Resistance will kill 300 Million People by 2050



Antibiotic Resistance Will Kill 300 Million People by 2050


New report says pharma companies make more money from other drugs, so shy away from new antibiotic development


The true cost of antimicrobial resistance (AMR) will be 300 million premature deaths and up to $100 trillion (£64 trillion) lost to the global economy by 2050. This scenario is set out in a new report which looks to a future where drug resistance is not tackled between now and 2050.
The report predicts that the world’s GDP would be 0.5% smaller by 2020 and 1.4% smaller by 2030 with over 100 million premature deaths.

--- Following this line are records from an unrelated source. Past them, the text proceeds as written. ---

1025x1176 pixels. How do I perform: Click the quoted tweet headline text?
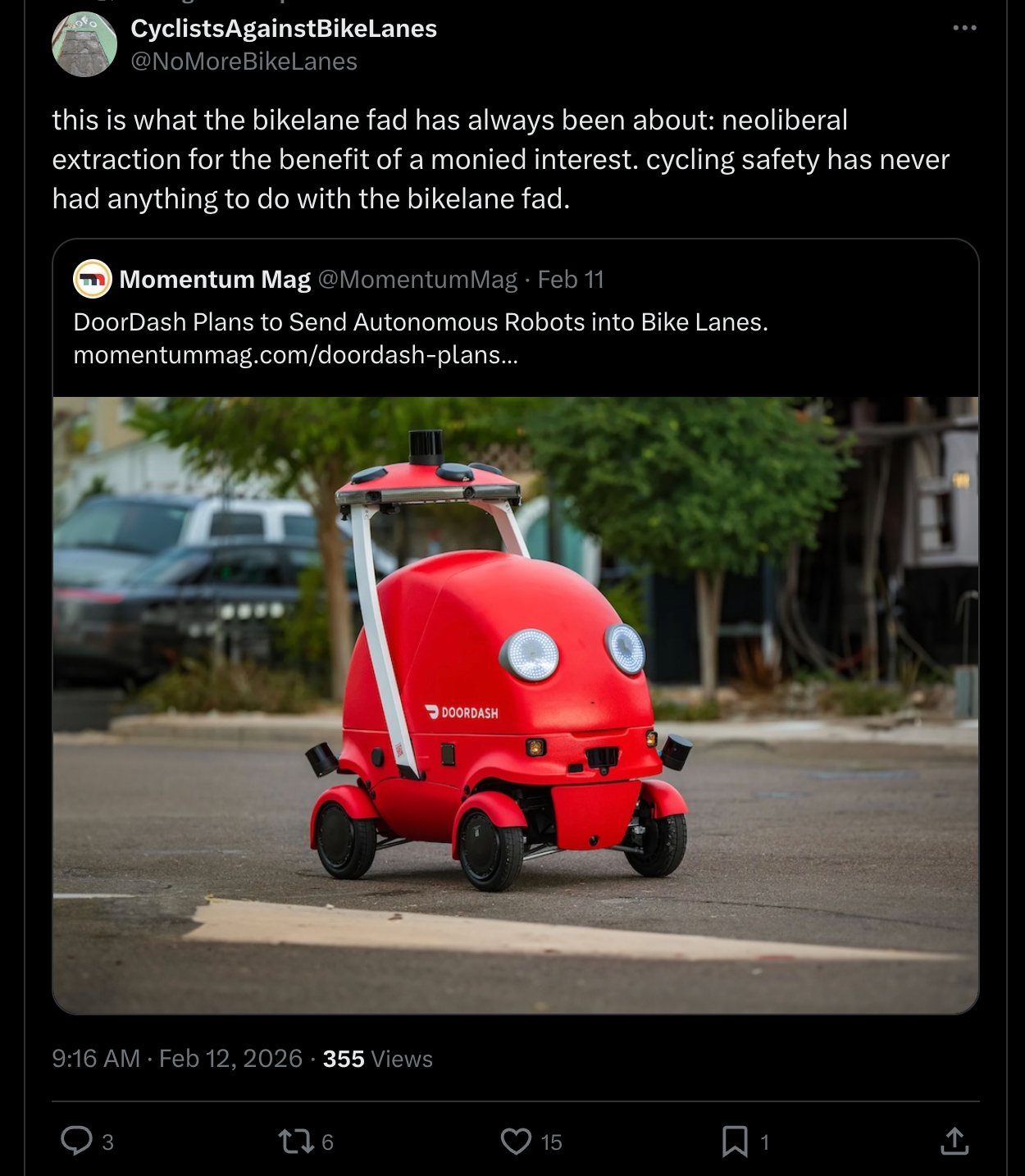[421, 322]
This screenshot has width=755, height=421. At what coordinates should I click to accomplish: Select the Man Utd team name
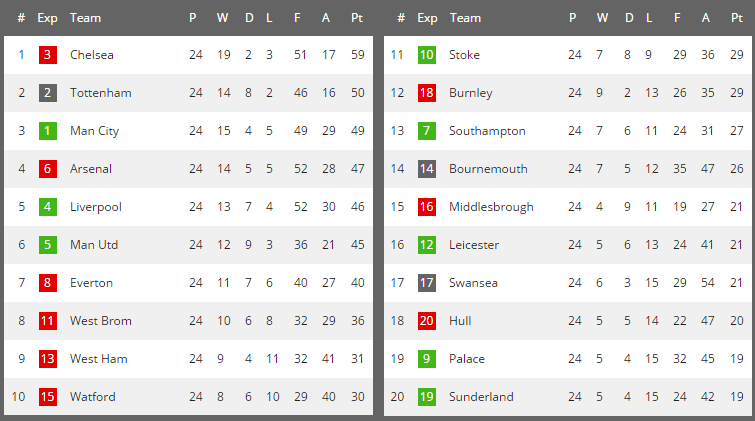coord(94,245)
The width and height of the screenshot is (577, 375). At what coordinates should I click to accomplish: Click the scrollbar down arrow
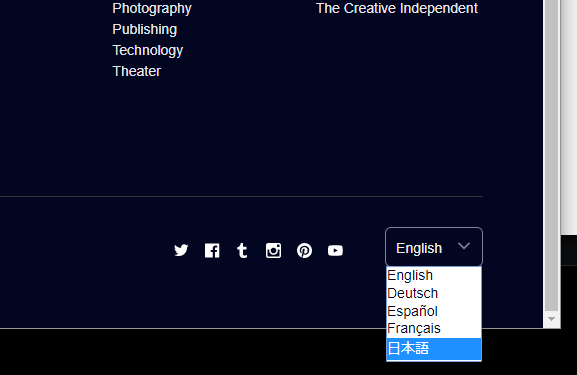click(551, 319)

The Review on Antimicrobial Resistance, chaired by Jim O’Neill, is significant in that it is a global review that seeks to quantify financial costs.
This issue goes beyond health policy and, on a strictly macroeconomic basis, it makes sense for governments to act now, the report argues. "One of the things that has been lacking is putting some pound signs in front of this problem," says Michael Head at the Farr institute, University College London, UK, who sees hope in how a response to HIV came about. "The world was slow to respond [to HIV], but when the costs were calculated the world leapt into action."

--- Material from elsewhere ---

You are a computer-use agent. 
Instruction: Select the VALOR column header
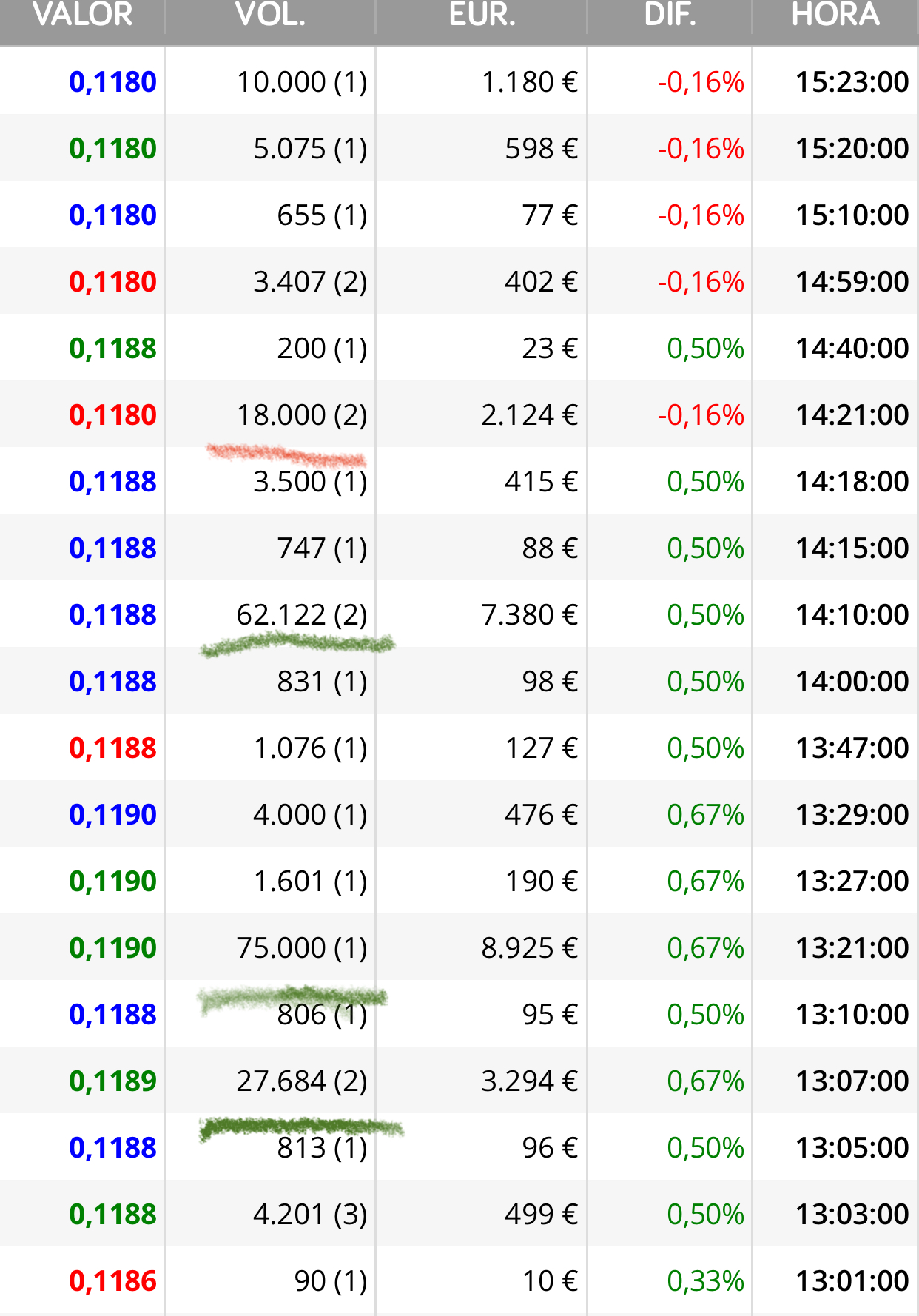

He recently totted up R&D for infectious diseases in the UK and found gross underinvestment in antibacterial research: £102 million compared to a total of £2.6 billion. Other research shows that less than 1% of available research funds in the UK and Europe were spent on antibiotic research in 2008–2013.
Bleak future
RAND Europe and KPMG both assessed the future impact of AMR. They looked at a subset of drug resistant pathogens and the public health issues surrounding them for Klebsiella pneumonia, Escherichia coli, Staphylococcus aureus, HIV, tuberculosis and malaria. The RAND Europe scenario modelled what would happen if antimicrobial drug resistance rates rose to 100% after 15 years, while infection rates held steady. The KPMG scenario looked at resistance rising to 40% from today’s levels and the number of infections doubling. Malaria resistance results in the greatest number of fatalities, while E. coli resistance accounts for almost half the total economic impact as it is so widespread and its incidence is so high.
"You can look at antibiotic resistance as a slow moving global train wreck, which will happen over the next 35 years," says health law expert Kevin Outterson at Boston University, US. "If we do nothing, this report shows us the likely magnitude of the costs."
Outterson headed up a recent Chatham House report on new business models for antibiotics that highlighted the problem of inadequate market incentives. "If I came out with a new cardiovascular drug, it could be worth tens of billions of dollars a year," he says. "But if we had the same innovative product as an antibiotic, we would save it for the sickest and it would sell modestly in the first decade. So market uptake is extraordinarily limited for innovative antibiotics and all for excellent public health reasons."